(Stored data)
┏━━

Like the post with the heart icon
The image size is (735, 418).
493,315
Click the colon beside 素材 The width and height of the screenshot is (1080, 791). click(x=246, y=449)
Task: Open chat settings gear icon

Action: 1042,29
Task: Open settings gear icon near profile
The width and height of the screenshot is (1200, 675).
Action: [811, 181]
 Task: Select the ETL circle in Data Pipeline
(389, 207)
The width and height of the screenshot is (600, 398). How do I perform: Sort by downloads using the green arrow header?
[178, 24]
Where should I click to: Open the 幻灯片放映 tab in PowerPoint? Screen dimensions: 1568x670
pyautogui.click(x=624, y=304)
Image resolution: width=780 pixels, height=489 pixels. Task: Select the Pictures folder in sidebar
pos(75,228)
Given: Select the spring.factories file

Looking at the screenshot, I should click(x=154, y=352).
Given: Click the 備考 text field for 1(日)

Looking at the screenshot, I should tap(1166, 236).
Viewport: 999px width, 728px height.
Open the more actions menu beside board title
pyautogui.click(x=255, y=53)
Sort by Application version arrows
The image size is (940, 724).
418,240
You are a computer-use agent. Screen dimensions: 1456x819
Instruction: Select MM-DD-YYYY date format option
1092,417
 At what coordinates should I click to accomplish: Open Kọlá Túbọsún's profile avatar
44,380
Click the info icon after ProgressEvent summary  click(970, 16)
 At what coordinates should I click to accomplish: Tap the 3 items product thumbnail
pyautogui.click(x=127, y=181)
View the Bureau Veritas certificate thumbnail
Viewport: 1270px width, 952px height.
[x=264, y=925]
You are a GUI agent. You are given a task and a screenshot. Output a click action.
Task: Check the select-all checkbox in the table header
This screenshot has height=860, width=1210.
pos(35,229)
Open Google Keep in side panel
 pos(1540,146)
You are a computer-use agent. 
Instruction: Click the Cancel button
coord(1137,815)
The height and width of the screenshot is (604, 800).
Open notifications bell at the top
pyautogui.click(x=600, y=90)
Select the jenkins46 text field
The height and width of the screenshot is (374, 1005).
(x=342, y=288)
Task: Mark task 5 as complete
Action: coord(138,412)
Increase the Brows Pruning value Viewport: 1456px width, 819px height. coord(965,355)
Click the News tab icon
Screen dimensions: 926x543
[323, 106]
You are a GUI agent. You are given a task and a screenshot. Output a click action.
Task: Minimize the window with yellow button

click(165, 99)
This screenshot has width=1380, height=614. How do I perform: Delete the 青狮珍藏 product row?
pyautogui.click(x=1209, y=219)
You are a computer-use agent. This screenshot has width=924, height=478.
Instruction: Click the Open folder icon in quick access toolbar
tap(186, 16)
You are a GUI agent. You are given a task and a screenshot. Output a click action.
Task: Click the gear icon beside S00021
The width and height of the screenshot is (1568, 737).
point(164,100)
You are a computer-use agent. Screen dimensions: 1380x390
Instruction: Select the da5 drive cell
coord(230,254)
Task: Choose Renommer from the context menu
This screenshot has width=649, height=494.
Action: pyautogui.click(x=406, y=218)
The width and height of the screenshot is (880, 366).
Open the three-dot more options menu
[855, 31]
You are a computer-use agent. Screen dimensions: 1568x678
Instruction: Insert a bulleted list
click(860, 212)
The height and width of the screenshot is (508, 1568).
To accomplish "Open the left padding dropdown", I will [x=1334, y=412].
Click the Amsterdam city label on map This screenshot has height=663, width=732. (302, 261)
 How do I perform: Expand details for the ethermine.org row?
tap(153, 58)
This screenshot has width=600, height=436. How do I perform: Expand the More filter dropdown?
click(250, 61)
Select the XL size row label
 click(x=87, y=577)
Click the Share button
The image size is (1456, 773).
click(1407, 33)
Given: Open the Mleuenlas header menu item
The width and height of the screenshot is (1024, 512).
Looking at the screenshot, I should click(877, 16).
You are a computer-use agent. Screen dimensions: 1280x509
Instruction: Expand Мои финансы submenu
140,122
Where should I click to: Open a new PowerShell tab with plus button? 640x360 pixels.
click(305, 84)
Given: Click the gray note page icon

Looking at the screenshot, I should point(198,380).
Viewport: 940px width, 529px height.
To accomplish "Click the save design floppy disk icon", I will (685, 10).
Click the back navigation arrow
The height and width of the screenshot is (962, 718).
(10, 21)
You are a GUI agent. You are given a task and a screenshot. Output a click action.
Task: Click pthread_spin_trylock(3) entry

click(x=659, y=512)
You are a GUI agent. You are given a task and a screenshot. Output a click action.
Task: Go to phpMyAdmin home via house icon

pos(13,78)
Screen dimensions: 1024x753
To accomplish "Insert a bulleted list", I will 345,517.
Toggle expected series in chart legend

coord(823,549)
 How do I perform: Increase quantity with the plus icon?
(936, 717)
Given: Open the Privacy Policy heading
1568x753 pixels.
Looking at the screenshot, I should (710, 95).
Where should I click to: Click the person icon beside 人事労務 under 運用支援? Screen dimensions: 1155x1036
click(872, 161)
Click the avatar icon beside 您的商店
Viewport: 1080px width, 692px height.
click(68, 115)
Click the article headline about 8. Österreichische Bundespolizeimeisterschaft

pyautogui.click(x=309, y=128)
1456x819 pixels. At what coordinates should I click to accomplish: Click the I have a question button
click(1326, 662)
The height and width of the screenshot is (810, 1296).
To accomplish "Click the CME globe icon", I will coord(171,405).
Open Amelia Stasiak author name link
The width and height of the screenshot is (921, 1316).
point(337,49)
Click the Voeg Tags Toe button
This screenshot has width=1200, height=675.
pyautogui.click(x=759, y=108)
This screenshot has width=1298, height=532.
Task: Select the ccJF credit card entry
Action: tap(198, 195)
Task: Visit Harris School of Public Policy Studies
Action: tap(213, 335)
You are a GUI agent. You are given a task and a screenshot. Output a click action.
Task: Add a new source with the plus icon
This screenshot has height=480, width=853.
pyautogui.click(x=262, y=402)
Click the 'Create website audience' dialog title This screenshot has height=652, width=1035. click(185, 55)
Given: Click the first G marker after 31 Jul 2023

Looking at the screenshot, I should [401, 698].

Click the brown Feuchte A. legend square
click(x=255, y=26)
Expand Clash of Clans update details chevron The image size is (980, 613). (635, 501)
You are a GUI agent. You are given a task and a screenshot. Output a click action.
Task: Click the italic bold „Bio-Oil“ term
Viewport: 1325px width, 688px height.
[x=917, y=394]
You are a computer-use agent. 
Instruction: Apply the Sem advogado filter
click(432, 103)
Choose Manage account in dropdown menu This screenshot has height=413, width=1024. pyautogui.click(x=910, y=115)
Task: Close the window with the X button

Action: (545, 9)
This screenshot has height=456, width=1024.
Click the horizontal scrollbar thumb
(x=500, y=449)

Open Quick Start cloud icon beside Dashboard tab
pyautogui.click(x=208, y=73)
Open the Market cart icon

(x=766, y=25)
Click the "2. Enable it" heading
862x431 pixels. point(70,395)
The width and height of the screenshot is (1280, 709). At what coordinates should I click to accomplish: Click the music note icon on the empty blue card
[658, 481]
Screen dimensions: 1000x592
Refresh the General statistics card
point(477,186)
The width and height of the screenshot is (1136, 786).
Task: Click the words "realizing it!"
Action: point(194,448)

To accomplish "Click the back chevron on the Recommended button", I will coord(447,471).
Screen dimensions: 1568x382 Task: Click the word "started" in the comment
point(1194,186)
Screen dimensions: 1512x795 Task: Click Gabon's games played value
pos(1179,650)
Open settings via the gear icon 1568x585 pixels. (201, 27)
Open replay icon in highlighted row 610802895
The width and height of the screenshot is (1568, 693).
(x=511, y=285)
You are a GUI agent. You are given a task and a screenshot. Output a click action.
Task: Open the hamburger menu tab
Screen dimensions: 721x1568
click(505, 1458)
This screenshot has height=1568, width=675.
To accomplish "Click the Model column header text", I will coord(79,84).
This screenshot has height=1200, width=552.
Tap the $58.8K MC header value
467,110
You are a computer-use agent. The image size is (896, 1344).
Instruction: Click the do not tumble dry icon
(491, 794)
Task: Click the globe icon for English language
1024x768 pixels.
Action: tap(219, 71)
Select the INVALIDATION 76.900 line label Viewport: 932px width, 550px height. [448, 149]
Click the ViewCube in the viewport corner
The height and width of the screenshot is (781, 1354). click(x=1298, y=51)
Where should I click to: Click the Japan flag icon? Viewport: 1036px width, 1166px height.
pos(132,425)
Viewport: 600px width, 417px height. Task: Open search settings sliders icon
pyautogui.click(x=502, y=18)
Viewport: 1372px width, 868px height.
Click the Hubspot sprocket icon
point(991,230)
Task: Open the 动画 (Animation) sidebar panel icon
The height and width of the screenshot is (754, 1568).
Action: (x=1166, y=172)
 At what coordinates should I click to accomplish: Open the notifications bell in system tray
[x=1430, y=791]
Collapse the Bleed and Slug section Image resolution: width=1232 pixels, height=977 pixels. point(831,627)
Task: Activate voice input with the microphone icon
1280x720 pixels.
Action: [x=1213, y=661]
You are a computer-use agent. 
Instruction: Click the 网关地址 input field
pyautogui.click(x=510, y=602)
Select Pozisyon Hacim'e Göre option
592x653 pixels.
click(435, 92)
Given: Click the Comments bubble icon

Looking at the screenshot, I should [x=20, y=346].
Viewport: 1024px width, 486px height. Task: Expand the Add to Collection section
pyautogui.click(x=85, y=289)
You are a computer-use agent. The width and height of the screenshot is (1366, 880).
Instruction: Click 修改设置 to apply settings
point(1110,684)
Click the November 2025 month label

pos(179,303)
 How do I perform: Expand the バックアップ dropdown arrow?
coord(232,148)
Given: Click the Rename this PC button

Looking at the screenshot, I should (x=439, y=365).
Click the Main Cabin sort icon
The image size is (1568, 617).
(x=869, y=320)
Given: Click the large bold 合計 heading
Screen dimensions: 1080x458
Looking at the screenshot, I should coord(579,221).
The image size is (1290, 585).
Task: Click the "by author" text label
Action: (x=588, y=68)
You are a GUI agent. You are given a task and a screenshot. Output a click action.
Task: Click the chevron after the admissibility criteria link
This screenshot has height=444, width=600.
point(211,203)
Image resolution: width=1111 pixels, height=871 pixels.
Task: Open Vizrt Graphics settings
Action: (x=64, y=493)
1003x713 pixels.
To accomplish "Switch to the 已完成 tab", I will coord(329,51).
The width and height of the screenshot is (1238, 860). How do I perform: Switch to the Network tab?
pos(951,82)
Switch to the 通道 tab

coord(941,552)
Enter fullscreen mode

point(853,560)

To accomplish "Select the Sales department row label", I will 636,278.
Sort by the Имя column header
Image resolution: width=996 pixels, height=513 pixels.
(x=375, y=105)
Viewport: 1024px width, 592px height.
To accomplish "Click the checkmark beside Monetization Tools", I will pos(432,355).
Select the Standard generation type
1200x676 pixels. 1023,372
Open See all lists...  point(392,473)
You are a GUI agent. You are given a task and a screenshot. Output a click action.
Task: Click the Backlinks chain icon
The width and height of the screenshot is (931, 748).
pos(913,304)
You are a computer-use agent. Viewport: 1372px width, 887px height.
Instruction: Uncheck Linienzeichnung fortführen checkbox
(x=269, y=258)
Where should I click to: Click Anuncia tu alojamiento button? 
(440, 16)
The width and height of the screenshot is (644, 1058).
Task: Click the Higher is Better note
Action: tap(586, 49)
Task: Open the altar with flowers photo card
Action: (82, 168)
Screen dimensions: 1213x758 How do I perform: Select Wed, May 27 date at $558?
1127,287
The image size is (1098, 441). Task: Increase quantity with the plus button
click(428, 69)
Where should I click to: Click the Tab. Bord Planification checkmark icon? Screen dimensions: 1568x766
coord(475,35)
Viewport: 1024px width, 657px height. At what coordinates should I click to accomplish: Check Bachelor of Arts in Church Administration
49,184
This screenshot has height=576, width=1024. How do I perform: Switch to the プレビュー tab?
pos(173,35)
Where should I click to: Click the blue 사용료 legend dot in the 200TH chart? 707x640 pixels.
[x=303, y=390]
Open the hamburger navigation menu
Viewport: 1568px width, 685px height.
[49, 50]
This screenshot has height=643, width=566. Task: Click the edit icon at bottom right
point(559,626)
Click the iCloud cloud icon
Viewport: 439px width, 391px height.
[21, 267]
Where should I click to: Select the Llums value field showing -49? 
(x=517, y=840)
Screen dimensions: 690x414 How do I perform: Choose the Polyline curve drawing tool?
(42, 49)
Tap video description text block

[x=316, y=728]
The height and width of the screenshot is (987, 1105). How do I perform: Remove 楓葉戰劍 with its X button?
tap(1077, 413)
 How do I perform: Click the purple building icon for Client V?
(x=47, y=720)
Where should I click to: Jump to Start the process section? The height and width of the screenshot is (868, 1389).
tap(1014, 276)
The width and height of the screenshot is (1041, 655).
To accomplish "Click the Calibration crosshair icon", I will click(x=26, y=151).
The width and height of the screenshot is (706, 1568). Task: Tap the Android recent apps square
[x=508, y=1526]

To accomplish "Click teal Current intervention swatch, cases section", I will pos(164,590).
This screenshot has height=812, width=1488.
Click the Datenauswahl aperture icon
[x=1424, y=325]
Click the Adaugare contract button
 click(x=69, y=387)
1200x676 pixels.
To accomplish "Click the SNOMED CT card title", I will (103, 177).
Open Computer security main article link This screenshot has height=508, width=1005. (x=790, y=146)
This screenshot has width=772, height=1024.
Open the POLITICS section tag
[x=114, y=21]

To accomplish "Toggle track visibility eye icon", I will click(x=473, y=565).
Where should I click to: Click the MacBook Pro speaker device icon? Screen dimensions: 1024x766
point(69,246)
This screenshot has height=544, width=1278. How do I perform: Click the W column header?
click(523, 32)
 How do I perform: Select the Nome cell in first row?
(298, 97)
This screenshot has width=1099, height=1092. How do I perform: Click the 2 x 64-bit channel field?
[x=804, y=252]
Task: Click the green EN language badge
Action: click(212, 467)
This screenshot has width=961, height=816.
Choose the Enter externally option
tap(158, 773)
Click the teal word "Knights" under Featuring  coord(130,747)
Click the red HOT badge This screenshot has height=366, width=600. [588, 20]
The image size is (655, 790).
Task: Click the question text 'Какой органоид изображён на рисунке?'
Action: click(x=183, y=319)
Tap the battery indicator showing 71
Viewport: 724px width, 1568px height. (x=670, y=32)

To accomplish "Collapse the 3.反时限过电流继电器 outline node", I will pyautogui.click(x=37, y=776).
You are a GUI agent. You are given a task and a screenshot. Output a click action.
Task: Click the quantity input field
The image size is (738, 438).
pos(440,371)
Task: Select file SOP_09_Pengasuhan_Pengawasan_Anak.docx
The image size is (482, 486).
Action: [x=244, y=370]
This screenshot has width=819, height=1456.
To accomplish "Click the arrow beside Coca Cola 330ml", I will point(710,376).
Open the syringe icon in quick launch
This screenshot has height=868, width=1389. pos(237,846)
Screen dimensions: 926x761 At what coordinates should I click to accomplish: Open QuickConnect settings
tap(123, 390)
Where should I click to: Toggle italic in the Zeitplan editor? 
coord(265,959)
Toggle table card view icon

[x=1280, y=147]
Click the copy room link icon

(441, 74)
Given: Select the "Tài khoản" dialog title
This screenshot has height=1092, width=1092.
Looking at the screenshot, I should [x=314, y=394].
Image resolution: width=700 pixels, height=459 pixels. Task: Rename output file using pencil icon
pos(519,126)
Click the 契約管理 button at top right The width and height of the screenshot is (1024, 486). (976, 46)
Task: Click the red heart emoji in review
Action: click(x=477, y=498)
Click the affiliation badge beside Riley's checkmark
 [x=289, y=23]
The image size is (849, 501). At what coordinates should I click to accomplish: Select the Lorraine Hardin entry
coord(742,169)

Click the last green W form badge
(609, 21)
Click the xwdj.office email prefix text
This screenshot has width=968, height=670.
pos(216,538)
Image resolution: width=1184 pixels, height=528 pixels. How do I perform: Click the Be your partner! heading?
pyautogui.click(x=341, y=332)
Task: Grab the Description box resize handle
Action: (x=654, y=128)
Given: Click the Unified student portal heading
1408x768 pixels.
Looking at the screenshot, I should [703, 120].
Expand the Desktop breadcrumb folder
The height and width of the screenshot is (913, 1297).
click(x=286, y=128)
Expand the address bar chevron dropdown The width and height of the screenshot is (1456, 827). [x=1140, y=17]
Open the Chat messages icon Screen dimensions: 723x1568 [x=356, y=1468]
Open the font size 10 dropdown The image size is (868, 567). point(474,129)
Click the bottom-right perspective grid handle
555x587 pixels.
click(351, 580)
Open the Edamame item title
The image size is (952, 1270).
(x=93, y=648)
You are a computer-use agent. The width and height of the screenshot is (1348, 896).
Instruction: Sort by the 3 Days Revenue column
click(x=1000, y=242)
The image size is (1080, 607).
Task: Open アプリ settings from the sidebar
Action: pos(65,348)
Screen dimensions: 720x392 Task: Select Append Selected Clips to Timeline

┗━━

From the records above, count the lines that contain "chevron". Only the number should be written.

4